## [Requirements]
Reproduce the lines starting at the one containing "Viewport: 1024px width, 768px height." and ending at the last line of the records.
<<<<
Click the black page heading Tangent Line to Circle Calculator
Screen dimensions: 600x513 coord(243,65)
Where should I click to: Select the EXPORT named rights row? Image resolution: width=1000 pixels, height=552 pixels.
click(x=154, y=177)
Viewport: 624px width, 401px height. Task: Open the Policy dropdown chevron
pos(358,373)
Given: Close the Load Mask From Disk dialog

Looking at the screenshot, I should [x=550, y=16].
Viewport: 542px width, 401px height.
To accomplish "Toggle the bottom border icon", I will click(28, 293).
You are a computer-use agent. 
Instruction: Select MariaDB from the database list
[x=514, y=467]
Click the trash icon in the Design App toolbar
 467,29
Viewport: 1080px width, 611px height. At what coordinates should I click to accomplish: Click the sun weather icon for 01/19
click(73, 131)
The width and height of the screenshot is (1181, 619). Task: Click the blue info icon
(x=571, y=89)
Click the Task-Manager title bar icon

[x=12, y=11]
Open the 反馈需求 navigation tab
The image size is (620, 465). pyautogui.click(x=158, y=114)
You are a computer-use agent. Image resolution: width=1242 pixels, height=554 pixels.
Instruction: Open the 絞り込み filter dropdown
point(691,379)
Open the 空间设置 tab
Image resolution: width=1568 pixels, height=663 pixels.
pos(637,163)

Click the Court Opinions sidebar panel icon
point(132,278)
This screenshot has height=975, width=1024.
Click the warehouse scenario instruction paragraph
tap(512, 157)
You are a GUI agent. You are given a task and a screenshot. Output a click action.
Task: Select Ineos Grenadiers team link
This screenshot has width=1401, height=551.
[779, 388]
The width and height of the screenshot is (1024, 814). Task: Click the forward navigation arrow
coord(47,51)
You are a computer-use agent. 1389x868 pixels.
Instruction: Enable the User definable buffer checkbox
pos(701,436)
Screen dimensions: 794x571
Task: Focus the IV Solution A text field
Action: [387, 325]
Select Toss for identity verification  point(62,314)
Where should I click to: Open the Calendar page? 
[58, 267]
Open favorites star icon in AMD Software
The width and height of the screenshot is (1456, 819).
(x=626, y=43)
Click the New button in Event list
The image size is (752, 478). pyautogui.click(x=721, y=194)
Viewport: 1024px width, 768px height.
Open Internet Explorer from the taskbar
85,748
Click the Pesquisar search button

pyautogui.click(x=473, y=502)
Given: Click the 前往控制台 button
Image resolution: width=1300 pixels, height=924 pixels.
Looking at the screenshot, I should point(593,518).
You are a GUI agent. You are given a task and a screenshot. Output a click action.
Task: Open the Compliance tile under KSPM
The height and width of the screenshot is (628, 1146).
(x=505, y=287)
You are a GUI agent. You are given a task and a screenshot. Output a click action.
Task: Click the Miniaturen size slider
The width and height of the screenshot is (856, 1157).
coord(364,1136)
>>>>
## [The solution]
Viewport: 1024px width, 768px height.
Open Internet Explorer from the taskbar
85,748
Click the Pesquisar search button

pyautogui.click(x=473, y=502)
Given: Click the 前往控制台 button
Image resolution: width=1300 pixels, height=924 pixels.
Looking at the screenshot, I should point(593,518).
You are a GUI agent. You are given a task and a screenshot. Output a click action.
Task: Open the Compliance tile under KSPM
The height and width of the screenshot is (628, 1146).
(x=505, y=287)
You are a GUI agent. You are given a task and a screenshot. Output a click action.
Task: Click the Miniaturen size slider
The width and height of the screenshot is (856, 1157).
coord(364,1136)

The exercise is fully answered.